* Work item *
Retype the records below exactly as they stand, but with no images.

* Supplied records *

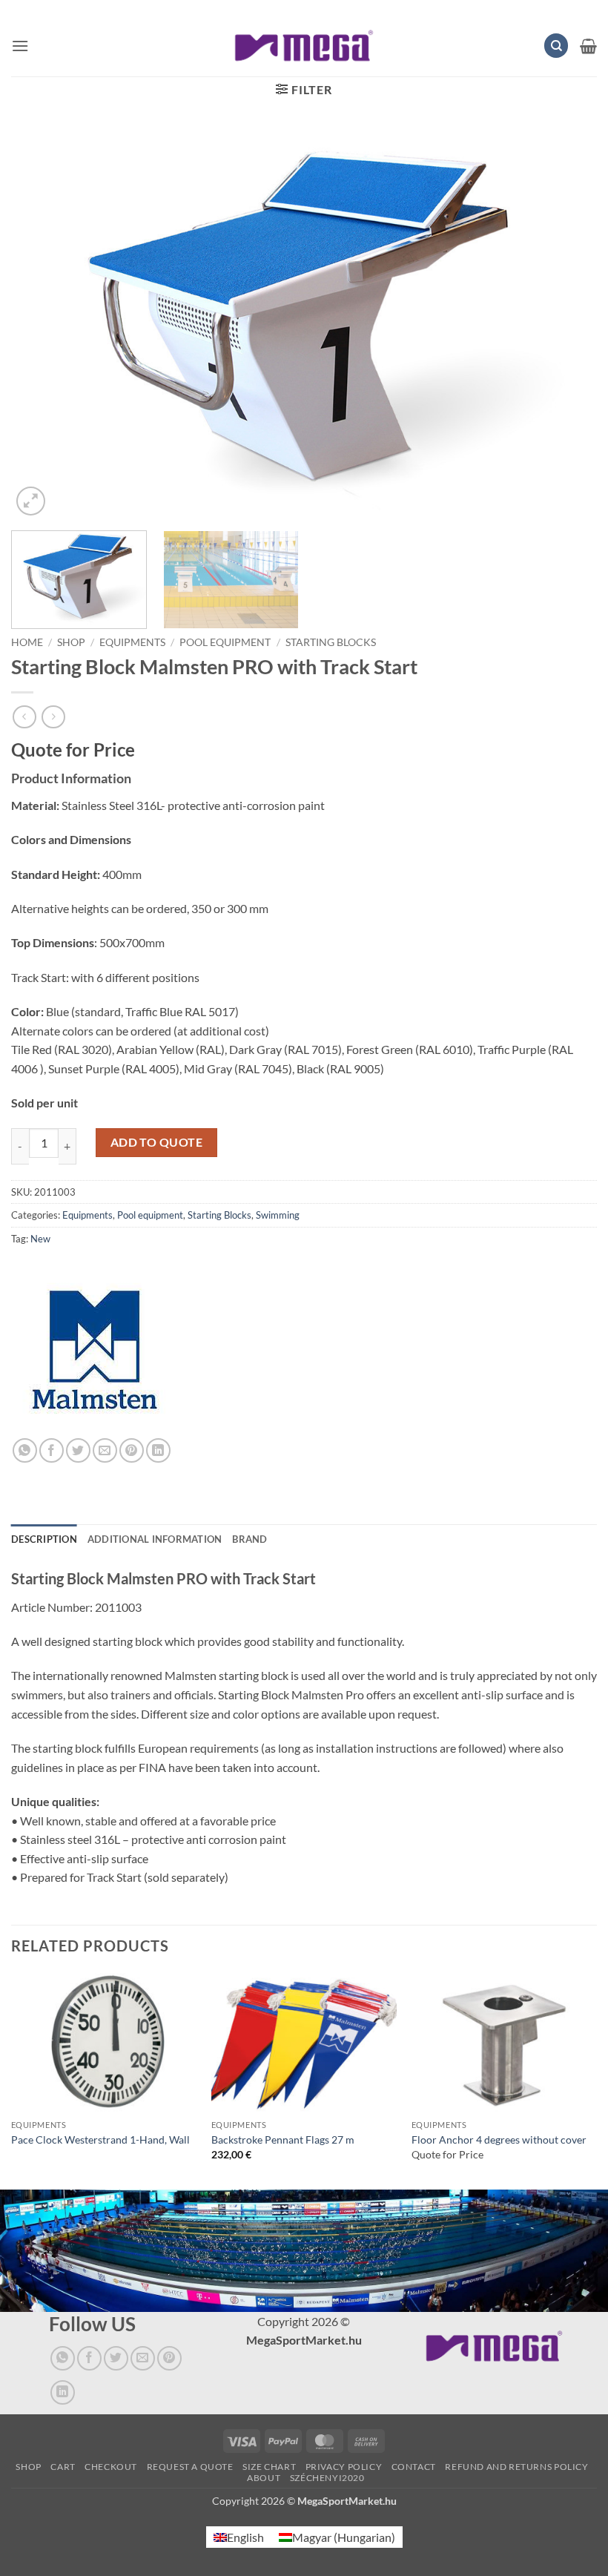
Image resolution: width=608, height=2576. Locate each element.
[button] (20, 45)
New (40, 1239)
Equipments (132, 642)
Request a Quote (190, 2466)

* Written answer *
Image resolution: width=608, height=2576. Locate each element.
[button] (20, 45)
New (40, 1239)
Equipments (132, 642)
Request a Quote (190, 2466)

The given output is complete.